TASK >> Could you continue the piece on chypre perfume below, starting right after its last sentence?

(SOURCE TEXT Opens)

When the heat becomes overwhelming, you have only one desire: to take a break and breath some fresh marine air, your feet comfortably settled into a warm sand, listening the waves singing… But if seaside holidays are not for you this year, you can still escape with a chypre perfume. By the way, where does the name of the olfactory family Chypre come from and, more importantly, what exactly does it smell like? A look back at an emblematic accord with a history rich in scents!
Chypre perfume, a characteristic accord
Each perfumer interprets chypre in his own way. But originally, the chypre perfume is based on an accord built around oakmoss, bergamot and ciste-labdanum. Citrus brings a fresh and invigorating top note. This is followed by a generally floral heart in which you might find rose or jasmine. In the base notes, ciste-labdanum and oak moss add character to the composition by giving it a woody and vegetal facet. As oak moss is quite allergenic, it has been replaced for several years by synthetic ingredients, orcinyl 3 and evernyl.
It is quite difficult to translate the scent of a chypre fragrance. It can give off a sensation of humid undergrowth, reminiscent of autumn scents.
Since its creation, the chypre accord has been modernized and reinterpreted according to the noses. The powerful notes of ciste-labdanum have been replaced by patchouli and other woody notes like cedar or vetiver.
Chypre by Carrément Belle
In our Collection, this family is therefore represented by our chypre perfume ïōdé. Its composition releases a marine scent with a floral heart that combines jasmine, lily-of-the-valley and rose. Sandalwood, patchouli and amber finally bring it a soothing and woody wake. This fragrance was created as an eau de parfum and then declined in a pure perfume even more intense. But you can also savor its marine notes at home thanks to its scented candle or incenses, to escape to the open sea without leaving your sofa!

(SOURCE TEXT Closes)
(INPUT DATA Opens)

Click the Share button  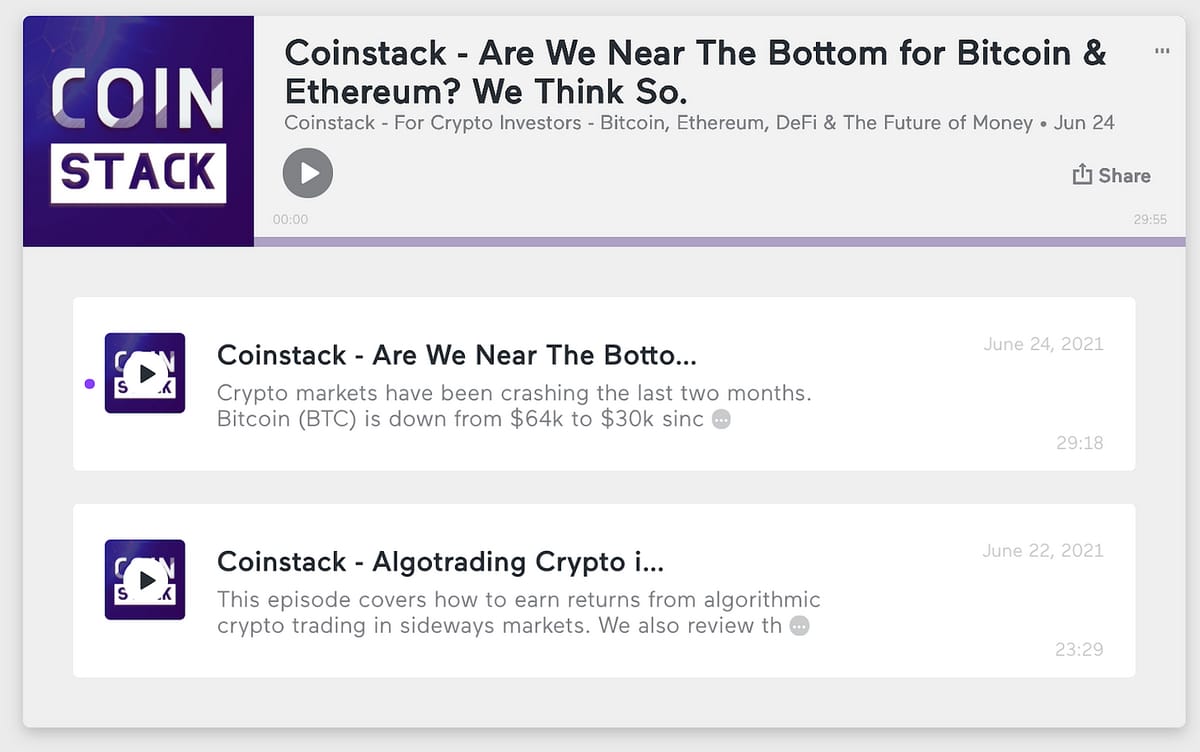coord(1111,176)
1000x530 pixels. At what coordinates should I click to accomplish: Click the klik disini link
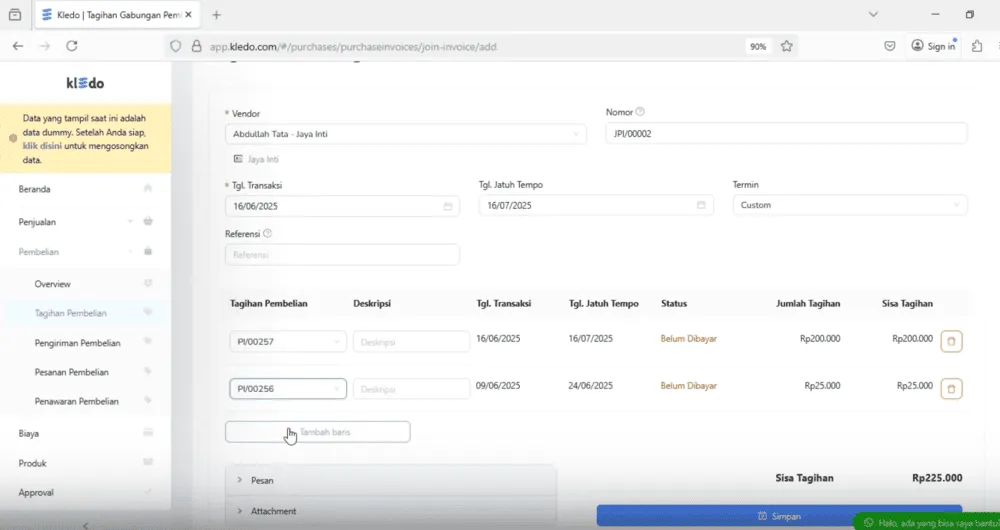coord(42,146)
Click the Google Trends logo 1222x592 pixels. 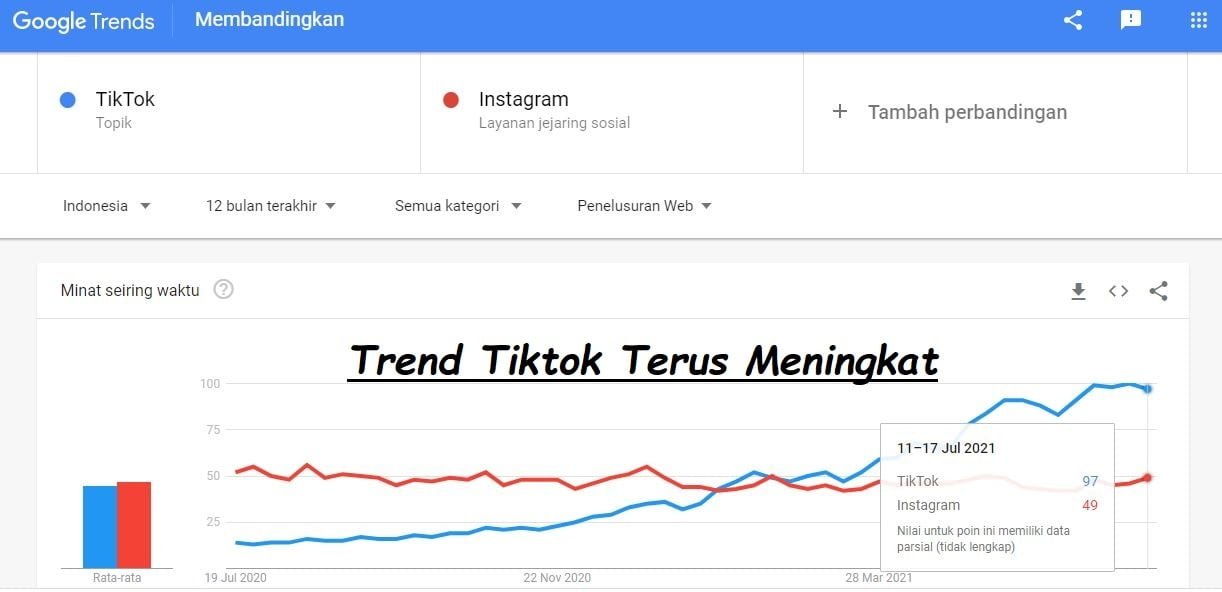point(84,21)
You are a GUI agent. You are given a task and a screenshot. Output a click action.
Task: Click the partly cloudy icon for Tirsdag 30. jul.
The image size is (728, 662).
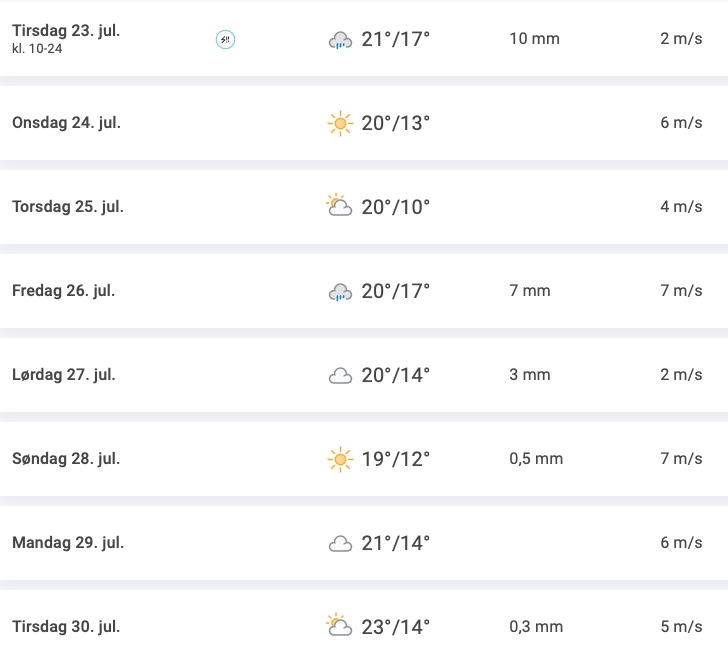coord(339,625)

(INPUT DATA Closes)

THE ANSWER >>
The origins of chypre perfume
Travel in the Mediterranean
How did a small Mediterranean island influence the world of perfumery by giving its name to an olfactory family? To understand it, you have to go back in time to the Middle Ages. Associated with perfume, the qualifier “chypre” has been used since the end of the 14th century. At that time, the island was located at the heart of a commercial crossroads where raw materials were exchanged between East and West. The Cypriots imported olibanum, nard and cinnamon from Syria and Phoenicia. But Cyprus is not to be outdone and its ecosystem is home to a wide variety of fragrant materials such as cistus labdanum, marjoram, iris and of course oak moss. Cypriot perfumers took advantage of all these ingredients and created the eau de Chypre. This scented water was exported throughout Europe and its recipe was taken up by French perfumers. At the time, this fragrance was invigorating, with a dry, almost rough smell. It was mostly worn by men.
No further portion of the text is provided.